On Newton’s ability to see the field and diagnose coverages:
“He’s coming from college to pro. When you’re coming from college to the real world, this business of football or whatever business that is, it’s a growing process that everybody experiences. For you guys writing for the college paper to writing for the AP, it’s much different. Of course, there has been an adjustment. Everybody goes through it. I had an adjustment coming from college in the [Mountain West], coming to the pros. It’s always a learning curve for everybody.”

On Newton as a leader:
“Off the field, he’s fine. We’re constantly texting. I woke up 7 a.m. this morning on my way into work and he already had texted me, talking about some things, ‘hey, let’s get going.’ When I met with him in the offseason at my house, after we drafted him, he came up – drove down from Atlanta - and came to my house and we sat down and talked for about two hours, three hours. I got to speak, he got to speak and he was telling me what he foresaw and what he wanted and what he was expecting out of me and what I brought to the table. As far as leadership, every quarterback is thrust into leadership, but not every quarterback is a leader. But I can say I feel Cam is a leader. He has that leadership role and he has that mentality of being a leader. He’s a general and, when he steps in the huddle, whether you like it or not, we do what Cam says if he calls the right play or he calls the wrong play. We win as a team and we lose as a team. We run the right play as a team and we run the wrong play as a team. That’s kind of the mentality. As a veteran, for me, I look at it – if we’re on the wrong page, that’s all 11 of us on the wrong page.”

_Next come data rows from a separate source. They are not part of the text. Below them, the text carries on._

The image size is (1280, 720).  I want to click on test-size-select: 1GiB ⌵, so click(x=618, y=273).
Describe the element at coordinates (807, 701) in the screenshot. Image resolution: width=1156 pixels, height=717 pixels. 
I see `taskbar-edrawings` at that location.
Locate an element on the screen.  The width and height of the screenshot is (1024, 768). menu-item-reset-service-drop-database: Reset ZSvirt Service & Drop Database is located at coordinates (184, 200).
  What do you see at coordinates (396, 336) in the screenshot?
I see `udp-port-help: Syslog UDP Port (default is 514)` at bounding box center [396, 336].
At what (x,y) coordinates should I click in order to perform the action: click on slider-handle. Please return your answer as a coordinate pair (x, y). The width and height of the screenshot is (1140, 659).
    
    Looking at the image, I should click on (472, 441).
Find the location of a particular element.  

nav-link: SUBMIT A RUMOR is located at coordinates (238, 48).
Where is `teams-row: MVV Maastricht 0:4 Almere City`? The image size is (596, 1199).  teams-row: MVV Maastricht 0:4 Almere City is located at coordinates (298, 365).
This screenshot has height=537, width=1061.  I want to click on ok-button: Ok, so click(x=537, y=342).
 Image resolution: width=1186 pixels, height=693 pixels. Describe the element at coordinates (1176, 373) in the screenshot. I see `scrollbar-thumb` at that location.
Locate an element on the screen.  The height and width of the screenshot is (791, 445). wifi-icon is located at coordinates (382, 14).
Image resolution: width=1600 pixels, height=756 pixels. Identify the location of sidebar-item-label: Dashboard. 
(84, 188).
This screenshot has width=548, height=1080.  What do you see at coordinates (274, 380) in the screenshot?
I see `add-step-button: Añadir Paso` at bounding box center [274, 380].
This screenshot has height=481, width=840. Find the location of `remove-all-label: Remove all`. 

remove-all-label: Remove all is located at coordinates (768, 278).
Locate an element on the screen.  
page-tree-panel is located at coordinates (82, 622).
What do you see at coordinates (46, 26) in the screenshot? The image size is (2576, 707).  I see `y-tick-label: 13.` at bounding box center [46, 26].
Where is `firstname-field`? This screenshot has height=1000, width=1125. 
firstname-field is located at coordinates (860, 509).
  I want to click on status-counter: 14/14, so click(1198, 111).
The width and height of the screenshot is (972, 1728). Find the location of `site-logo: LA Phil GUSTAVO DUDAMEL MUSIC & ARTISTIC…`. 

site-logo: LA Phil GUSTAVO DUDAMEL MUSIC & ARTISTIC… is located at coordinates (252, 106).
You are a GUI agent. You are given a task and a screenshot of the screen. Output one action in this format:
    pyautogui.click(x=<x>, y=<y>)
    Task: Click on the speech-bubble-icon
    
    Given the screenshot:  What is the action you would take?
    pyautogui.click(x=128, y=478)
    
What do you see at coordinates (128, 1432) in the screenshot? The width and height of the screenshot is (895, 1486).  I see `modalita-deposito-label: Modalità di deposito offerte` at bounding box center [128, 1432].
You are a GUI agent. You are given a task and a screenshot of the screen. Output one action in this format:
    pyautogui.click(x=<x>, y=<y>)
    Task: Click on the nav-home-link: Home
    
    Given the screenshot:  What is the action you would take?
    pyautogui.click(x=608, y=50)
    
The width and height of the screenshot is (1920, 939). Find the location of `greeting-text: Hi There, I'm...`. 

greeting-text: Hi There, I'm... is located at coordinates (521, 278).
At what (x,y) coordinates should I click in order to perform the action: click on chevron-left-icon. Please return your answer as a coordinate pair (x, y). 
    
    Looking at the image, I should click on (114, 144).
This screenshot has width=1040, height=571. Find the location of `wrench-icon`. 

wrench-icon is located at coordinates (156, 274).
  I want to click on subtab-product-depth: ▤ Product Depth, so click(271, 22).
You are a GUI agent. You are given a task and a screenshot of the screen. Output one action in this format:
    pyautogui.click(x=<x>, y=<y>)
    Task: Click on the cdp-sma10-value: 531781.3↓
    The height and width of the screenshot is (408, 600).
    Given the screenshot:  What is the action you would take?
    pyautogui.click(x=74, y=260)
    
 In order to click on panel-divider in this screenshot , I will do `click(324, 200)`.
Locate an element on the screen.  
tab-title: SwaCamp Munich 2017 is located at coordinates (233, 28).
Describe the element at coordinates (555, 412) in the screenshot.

On if he feels rejuvenated:
“No, I’ve just been sitting on the shelf for two years. You just have to throw some new batteries up in there. For me, you go into some families’ homes and you look in their fridge and you look in that shelf, some people have the batteries up in the freezer trying to save them. That’s what I was - in the freezer. In this new offense, they want to see if I can play, if I can still run. I wouldn’t say I’ve been rejuvenated, just taken the reins off and be allowed to run these routes and get downfield. They show that I’m able to work in a new system. Am I able to adjust? They always say ‘you can’t teach an old dog new tricks.’ I have the great opportunity. Deion Sanders talked to me last week before the game and he said that I have opened the doors for a lot of people because the same people writing about Cam as far as, he can’t read coverages, are the same people saying ‘you don’t want a veteran like Steve Smith on this team. He can corrupt a young guy. He’s past his prime. He can’t run any more. He’s obviously lost a step.’ I have a unique opportunity where I can… I’m undersized. I’m not supposed to be playing this game anyway at 5-9, 195 pounds and yet I’m playing, I’m a No. 1 receiver and I’m putting up decent numbers. I’ll take them so I’m happy for that.”